Metadata-Version: 2.2
Name: abstract_images
Version: 0.0.0.11
Summary: This module, part of the `abstract_essentials` package, provides a collection of utility functions for working with images and PDFs, including loading and saving images, extracting text from images, capturing screenshots, processing PDFs, and more.
Home-page: https://github.com/AbstractEndeavors/abstract_images
Author: putkoff
Author-email: partners@abstractendeavors.com
License: MIT
Classifier: Development Status :: 3 - Alpha
Classifier: Intended Audience :: Developers
Classifier: License :: OSI Approved :: MIT License
Classifier: Programming Language :: Python :: 3
Classifier: Programming Language :: Python :: 3.11
Requires-Python: >=3.6
Description-Content-Type: text/markdown
Requires-Dist: pyscreenshot>=3.1
Requires-Dist: abstract_utilities>=0.1.7
Requires-Dist: numpy>=1.25.2
Requires-Dist: PyPDF2>=3.0.1
Requires-Dist: setuptools>=66.1.1
Requires-Dist: pdf2image>=1.16.3
Requires-Dist: abstract_gui>=0.0.55.6
Requires-Dist: abstract_webtools>=0.1.0
Requires-Dist: pytesseract>=0.3.10
Provides-Extra: dev
Requires-Dist: pytest; extra == "dev"
Requires-Dist: flake8; extra == "dev"
Requires-Dist: mypy; extra == "dev"
Dynamic: author
Dynamic: author-email
Dynamic: classifier
Dynamic: description
Dynamic: description-content-type
Dynamic: home-page
Dynamic: license
Dynamic: provides-extra
Dynamic: requires-dist
Dynamic: requires-python
Dynamic: summary

## `abstract_images` Module - Image and PDF Utilities

### Part of the `abstract_essentials` Package

**GitHub Repository**: [abstract_essentials](https://github.com/AbstractEndeavors/abstract_essentials/tree/main/abstract_images)  
**Contact Email**: [partners@abstractendeavors.com](mailto:partners@abstractendeavors.com)  
**Date**: 08/27/2023  
**Version**: 0.0.0.1  

This module, part of the `abstract_essentials` package, provides a collection of utility functions for working with images and PDFs, including loading and saving images, extracting text from images, capturing screenshots, processing PDFs, and more.
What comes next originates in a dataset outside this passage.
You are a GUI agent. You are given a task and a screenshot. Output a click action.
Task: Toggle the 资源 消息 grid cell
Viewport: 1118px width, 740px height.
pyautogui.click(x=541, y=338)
### Image Utilities - `image_utils.py`

The `image_utils.py` module contains functions for image-related operations.

#### Paths to Image Data:

- **get_dimensions(image_path: str)**: Return dimensions (height, width) of the image.
- **img_to_str(image_path: str)**: Convert image to text using pytesseract.
- **get_pix(image_path: str)**: Return pixel data of the image.
- **image_to_bytes(image_path: str, format: str = "PNG")**: Convert an image to bytes.
- **get_pixel_data(image_path: str)**: Get pixel data from the image and save the resultant image.
- **open_image(image_path: str)**: Open and return the image using PIL.
- **read_image(image_path: str)**: Read image using OpenCV and return it as a numpy array.

#### Paths to Save:

- **save_url_img(url: str , image_path:str, format: str = "PNG")**: Download an image from URL and save it.
- **screenshot(image_path: str = "screenshot.png")**: Take a screenshot and save it.
- **save_image(image:Union[Image.Image, ndarray], image_path:str,format:str="PNG")**: Save an image to the specified path.

#### Data to Image:

- **get_image_bytes(image_data: bytes)**: Convert image data in bytes format to a BytesIO stream.
- **pix_to_img(pixel_data: List[List[Tuple[int, int, int]]], image_path: str = "image.png")**: Convert pixel data to an image and save it.
- **show_image(image: Union[Image.Image, ndarray])**: Display an image.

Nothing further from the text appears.